Nomura has warned that seven countries – Egypt, Romania, Sri Lanka, Turkey, Czech Republic, Pakistan and Hungary – are now at a high risk of currency crises.
The Japanese bank said that 22 of the 32 countries covered by its in-house “Damocles” warning system have seen their risk rise since its last update since May, with the largest increases in the Czech Republic and Brazil.
It meant the sum of the scores generated on all 32 by the model had increased sharply to 2,234 from 1,744 since May.
“This is the highest total score since July 1999 and not too far from the peak of 2,692 during the height of the Asian crisis,” Nomura economists said, calling it “an ominous warning sign of the growing broad-based risk in EM currencies”.

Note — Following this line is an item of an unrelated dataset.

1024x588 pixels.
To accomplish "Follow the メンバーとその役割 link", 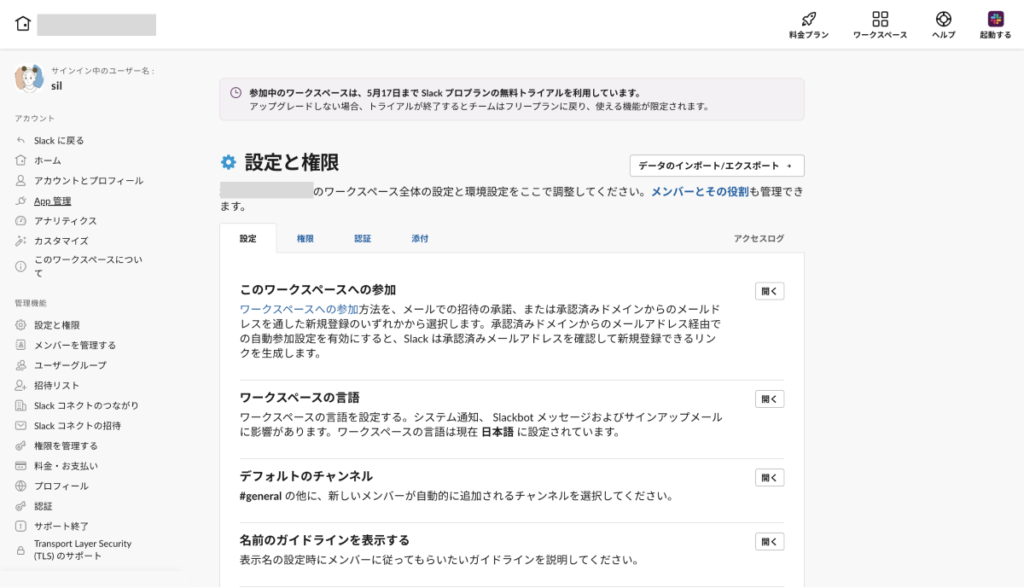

The model crunches 8 key indicators on a country’s FX reserves, exchange rate, financial health and interest rates to give an overall score.
Based on data from 61 different EM currency crises since 1996, Nomura estimates that a score above 100 indicates a 64% chance of a currency crisis in the following 12 months.
Egypt, which has already devalued its currency heavily twice this year and sought an International Monetary Fund (IMF) programme, now generates the worst score at 165.
Romania is next on 145 having been propping up its currency with interventions. Default-stricken Sri Lanka and currency crisis-regular Turkey both generate scores of 138, while the Czech Republic, Pakistan and Hungary notch 126, 120 and 100 respectively.